Я, все так же молча, присел на краешек кровати.
– Посиди тут, пожалуйста, – попросила больная непривычно слабым голосом.
И мы просидели с ней вместе всю ночь, до самого утра не сомкнув глаз.
А через два-три дня после тех событий жара вдруг резко пошла на убыль: лето закончилось.
В начале сентября дождь налетал порывами, со шквалистым ветром: прекращался, а потом начинался снова, но через какое-то время зарядил уже всерьез и с той поры лил, почти не переставая. Казалось, при такой погоде листва сгниет раньше, чем пожелтеет. В палатах санатория даже перестали открывать окна, помещения постоянно окутывал полумрак. Время от времени ветер хлопал дверями. Заставлял стонать подступающий к заднему фасаду санатория лиственный лес, вытягивая из него монотонные, гнетущие звуки. В безветренные дни мы с утра до ночи слушали, как дождь, стекая с крыши, барабанит по нашему балкону. Как-то утром, когда дождь наконец перешел в мелкую морось и почти превратился в туман, я стоял у окна и рассеянно глядел вниз, на слегка посветлевший внутренний садик, тянувшийся узкой полосой под балконами. И заметил в дальнем конце сада одну из медсестер: она шла под моросящим дождем в мою сторону и по пути срывала попадающиеся под руку цветы – пышно расцветшие тут и там дикие хризантемы и космеи. Я вспомнил, что она была приставлена к обитателю той самой семнадцатой палаты. «Должно быть, пациент, которого я знал только по извечному ужасающему кашлю, умер» – подумал я, глядя на медсестру, по-прежнему в каком-то исступлении обрывавшую цветы под дождем, и вдруг почувствовал, как сжалось сердце.

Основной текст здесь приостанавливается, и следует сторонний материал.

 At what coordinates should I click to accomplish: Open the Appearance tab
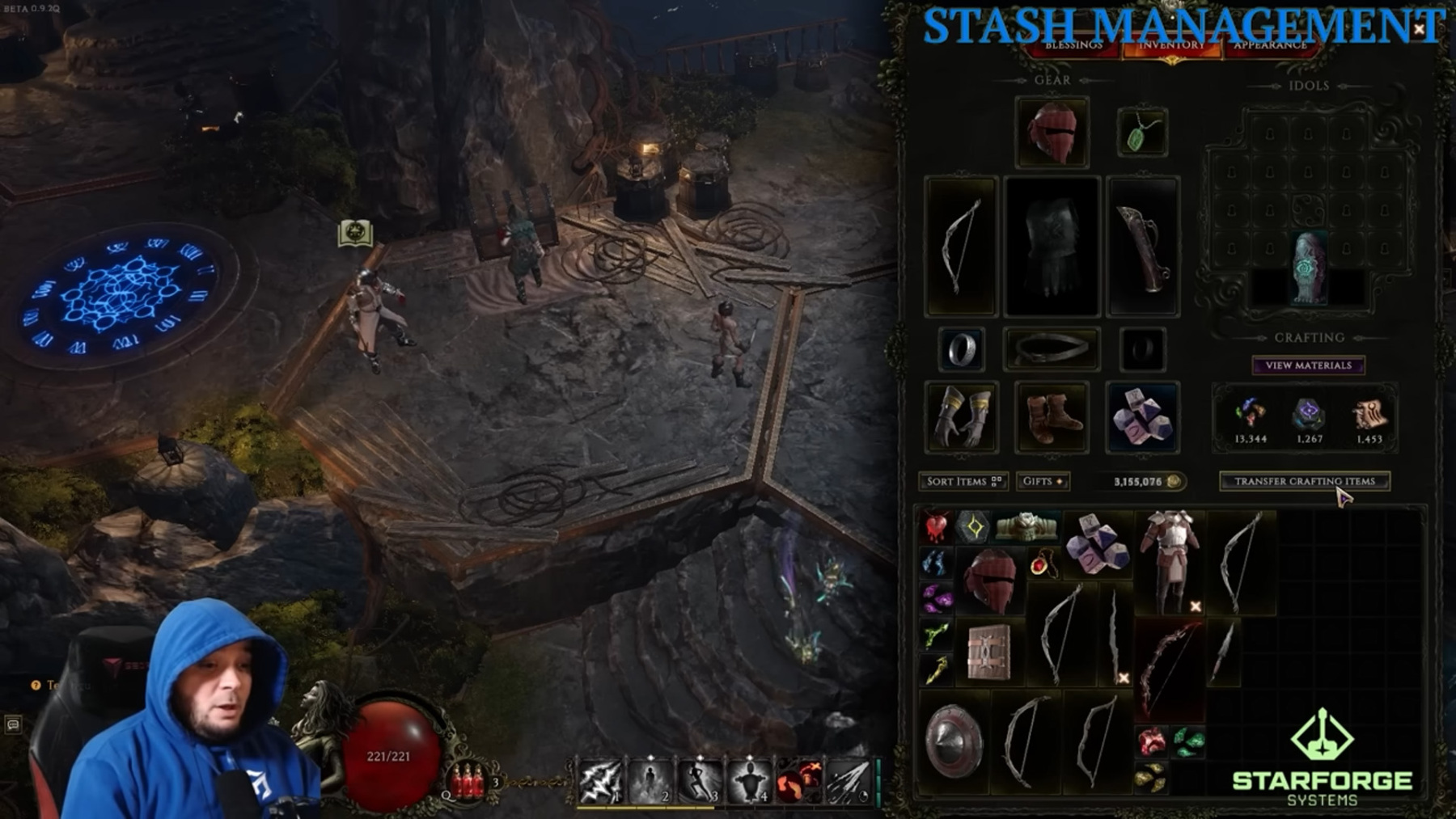coord(1269,45)
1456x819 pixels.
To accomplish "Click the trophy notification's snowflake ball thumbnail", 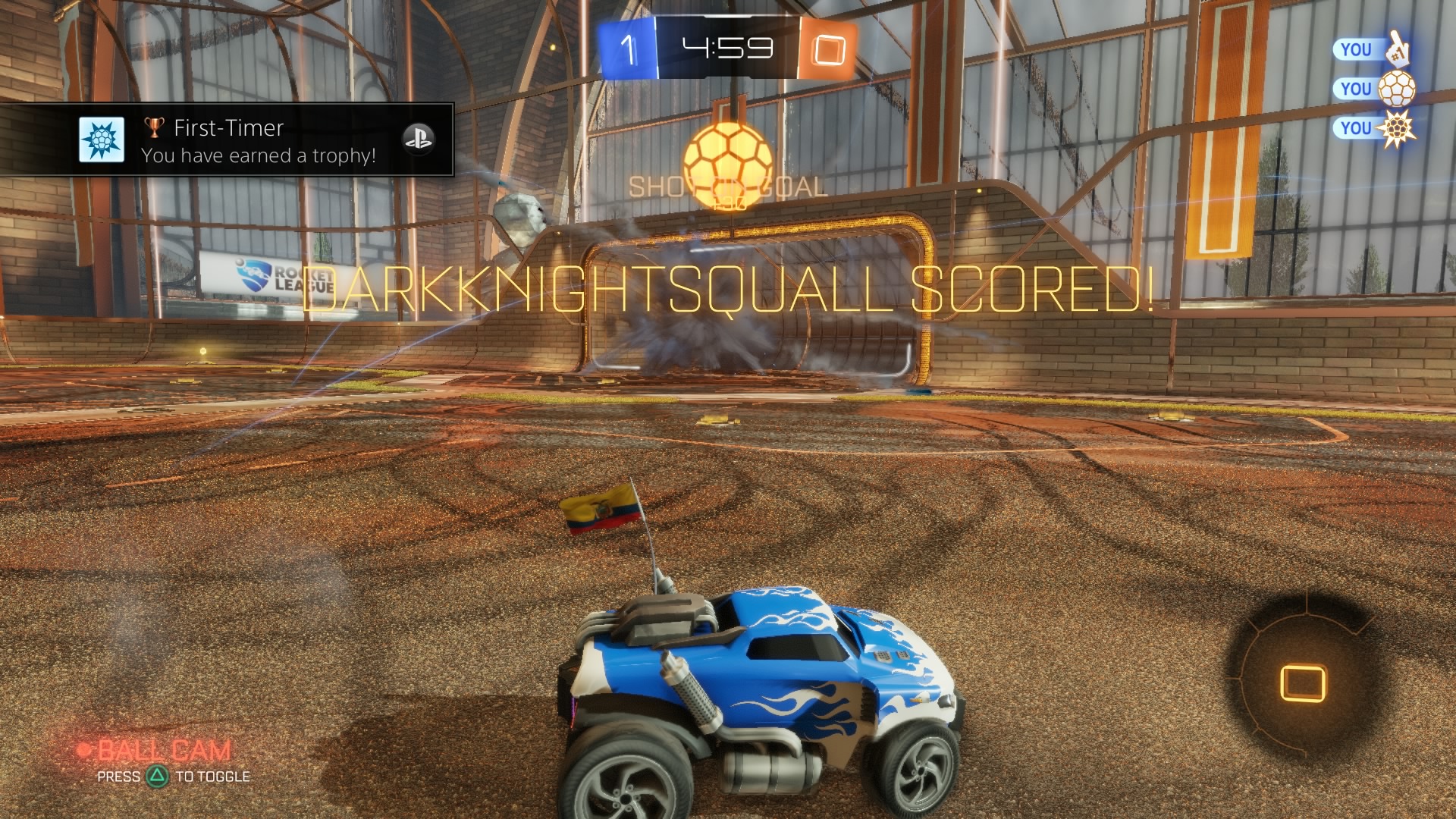I will [102, 140].
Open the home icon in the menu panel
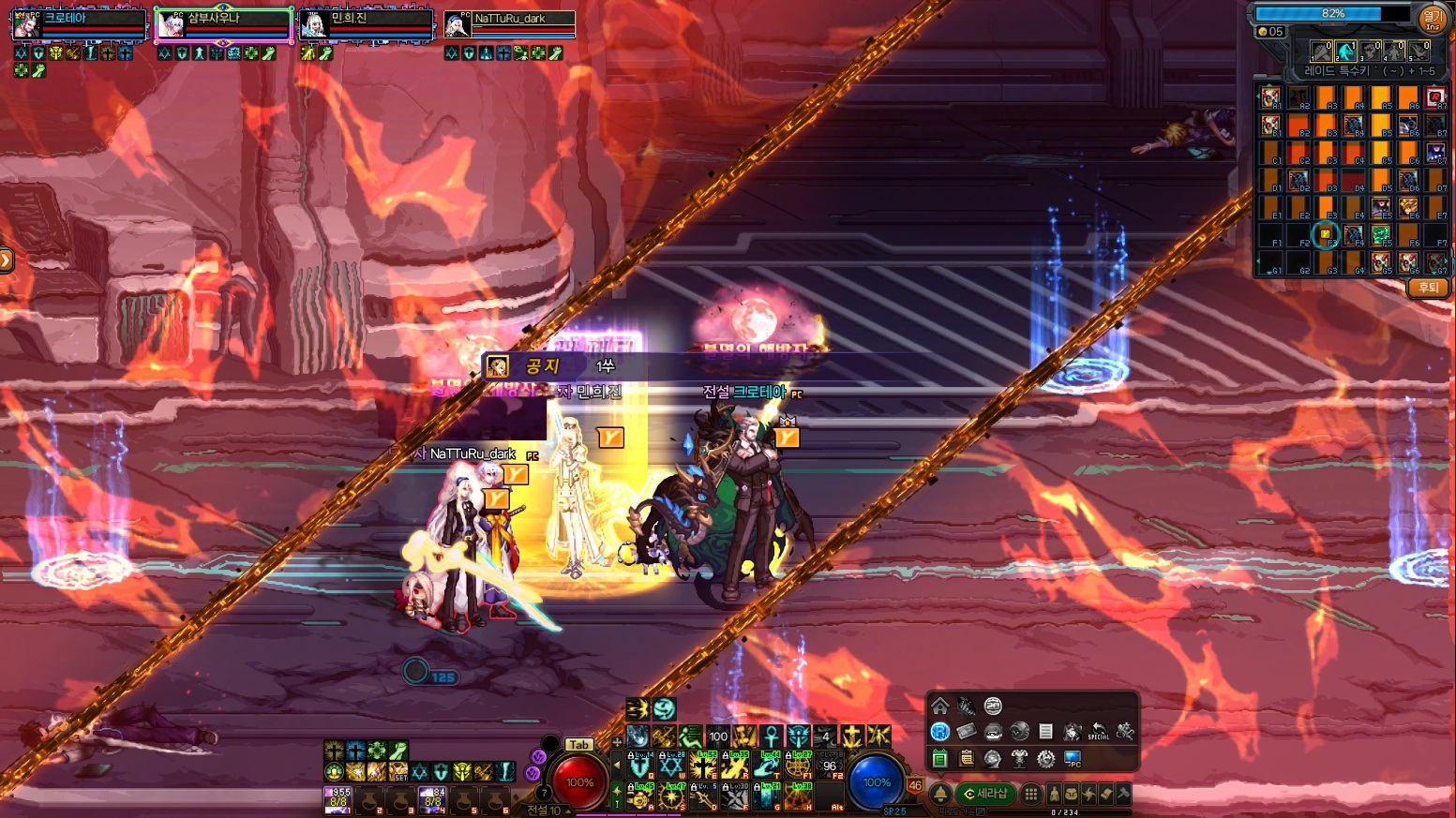This screenshot has width=1456, height=818. [x=939, y=706]
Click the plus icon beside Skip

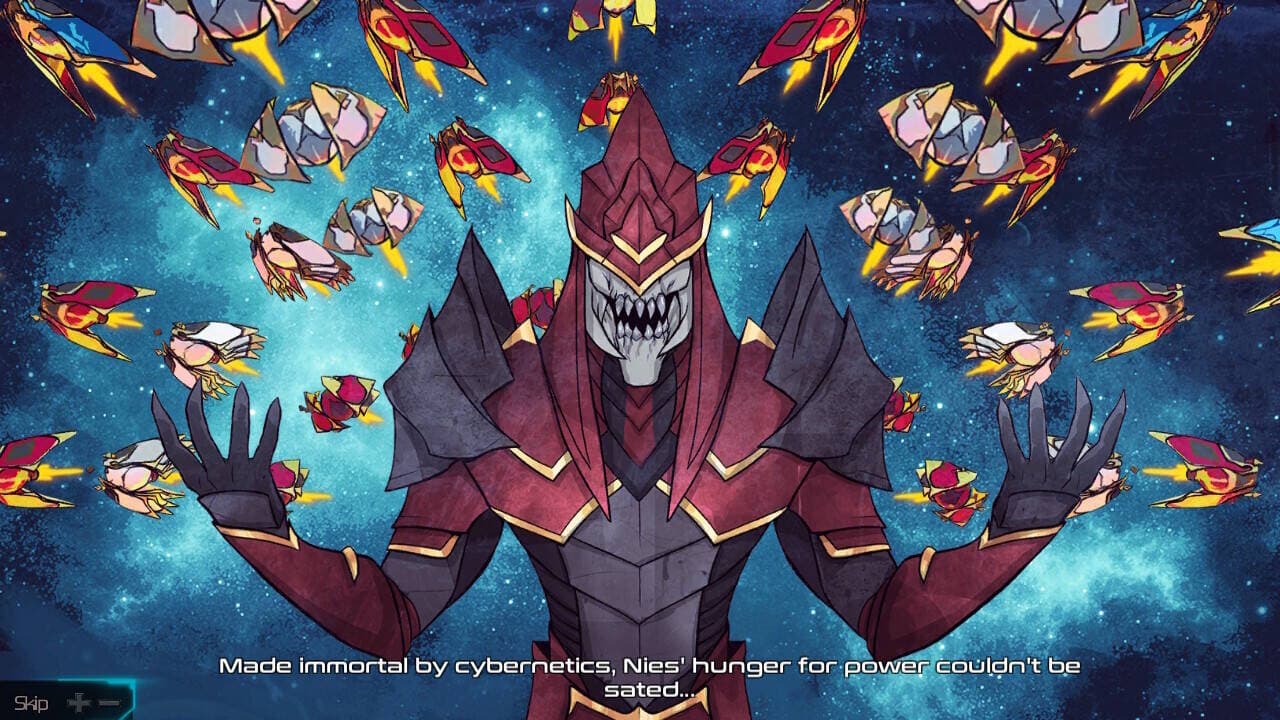(x=79, y=702)
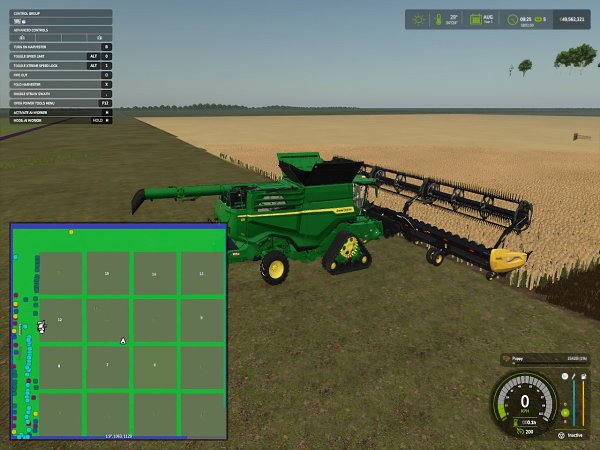Click the yellow marker at the minimap's top edge
The height and width of the screenshot is (450, 600).
pos(71,232)
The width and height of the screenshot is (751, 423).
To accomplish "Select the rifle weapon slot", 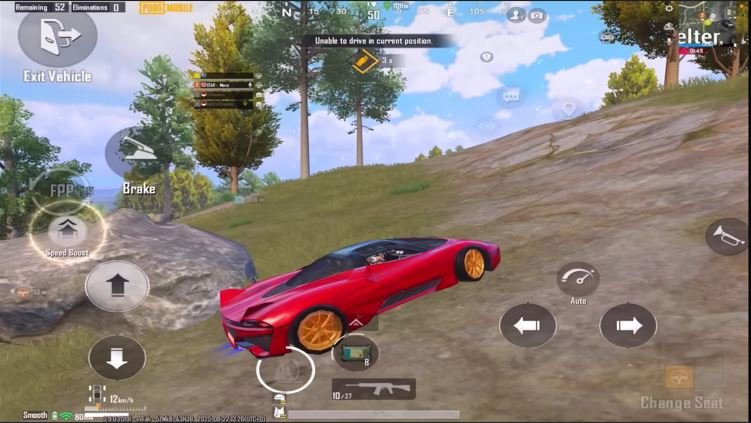I will (372, 388).
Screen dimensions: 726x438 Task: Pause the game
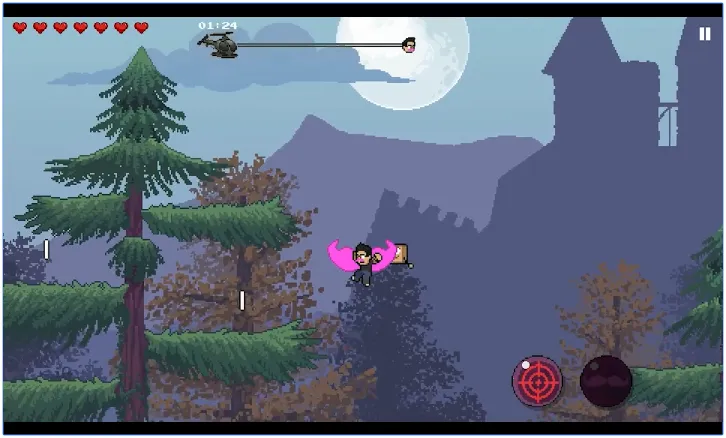pyautogui.click(x=705, y=33)
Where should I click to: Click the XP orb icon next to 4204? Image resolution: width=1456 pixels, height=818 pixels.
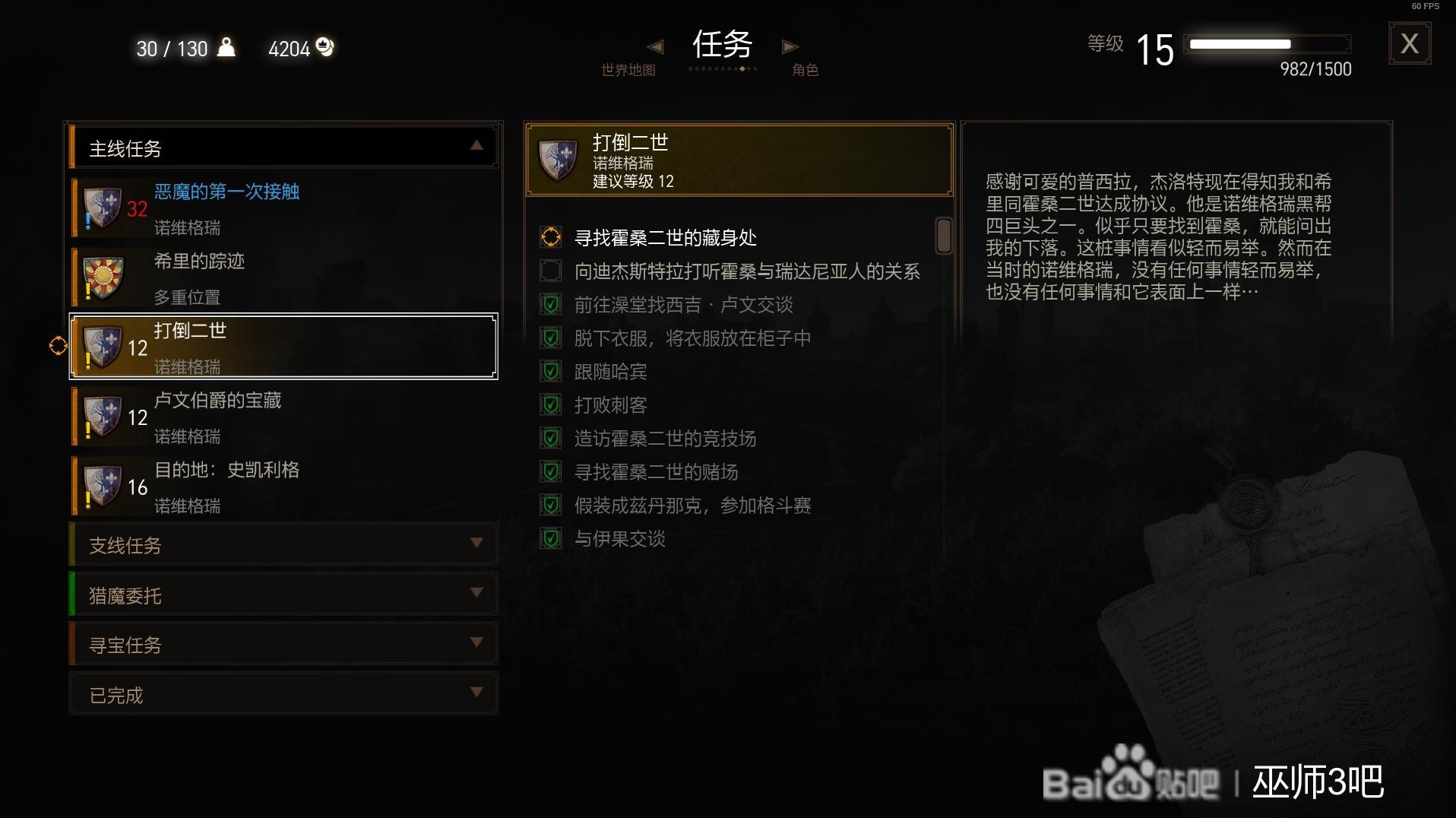[325, 47]
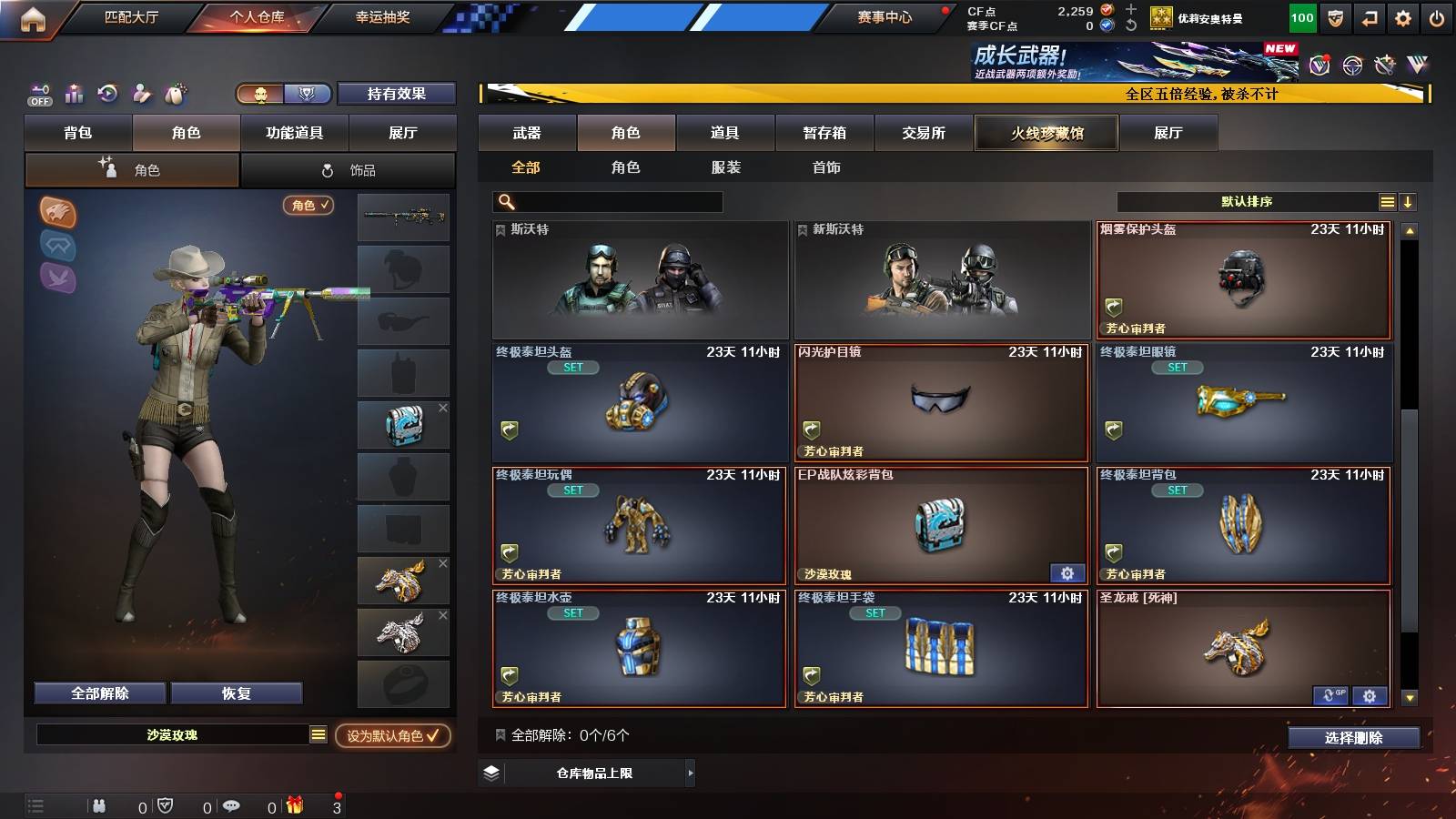Open the pet egg icon in top toolbar
The image size is (1456, 819).
[x=175, y=93]
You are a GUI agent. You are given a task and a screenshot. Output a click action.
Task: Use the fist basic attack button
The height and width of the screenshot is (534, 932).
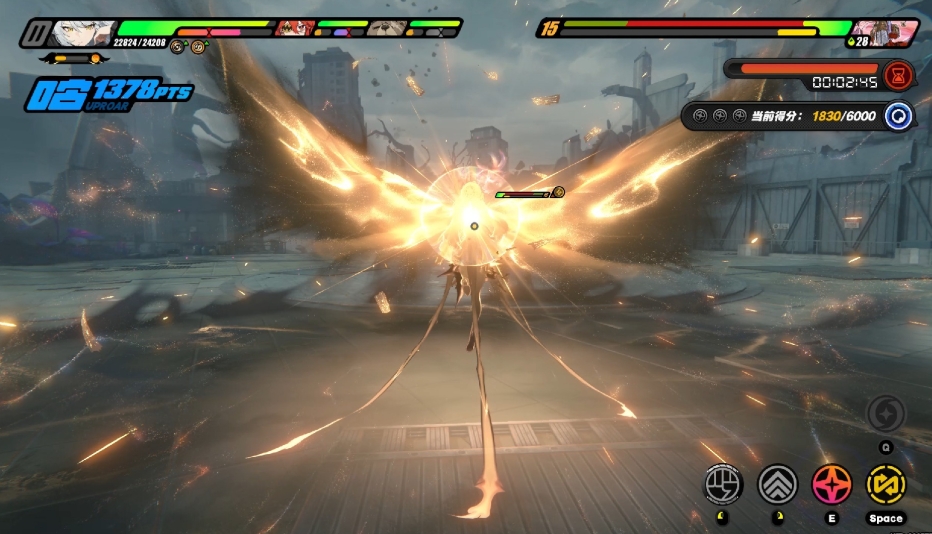click(x=724, y=485)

«Наверное, его случай действительно был самым тяжелым в санатории. Но если этот несчастный в конце концов скончался, то следом за ним… Ох, лучше бы директор мне ничего тогда не говорил!..»
Медсестра, обхватив руками большой букет, скрылась в тени балкона, я же еще какое-то время потерянно стоял у окна, прижавшись лбом к стеклу.
– Что ты с таким интересом разглядываешь? – спросила меня из постели Сэцуко.
– Одна из медсестер уже какое-то время собирает в саду цветы, прямо под дождем. Думаю, кто бы это мог быть, – пробормотал я негромко, словно разговаривая сам с собой, и отошел наконец от окна.
До конца дня я не решался прямо посмотреть в лицо Сэцуко. Иногда мне казалось, будто она просто притворяется, что ничего не знает, хотя сама видит меня насквозь и потому время от времени бросает в мою сторону проникновенные взгляды, и от этого мучения мои только усиливались. Я понимал, что если мы станем таить в себе тревоги и страхи, которыми не делимся друг с другом, то оба понемногу надумаем себе что-нибудь – каждый свое, а это никуда не годится, поэтому стремился как можно быстрее забыть об утреннем происшествии, но проходило немного времени, и мысли мои возвращались к нему сами собой. Дошло до того, что мне вдруг вспомнился даже давным-давно позабытый зловещий сон, который приснился Сэцуко в ту снежную ночь, когда мы с ней только прибыли в санаторий: сначала я не дал ей рассказать о нем, но впоследствии все равно уступил и выслушал. В том странном сне она была уже мертва и лежала в гробу. Люди, несшие гроб на плечах, пересекали незнакомые ей поля, шагали сквозь перелески. И хотя она была уже мертва, но прекрасно видела из гроба и зимнюю увядшую равнину, и черные пихты, слышала, как заунывно воет, проносясь над гробом, ветер… И даже проснувшись, все еще отчетливо различала шум деревьев, наполнивший ее замерзшие уши…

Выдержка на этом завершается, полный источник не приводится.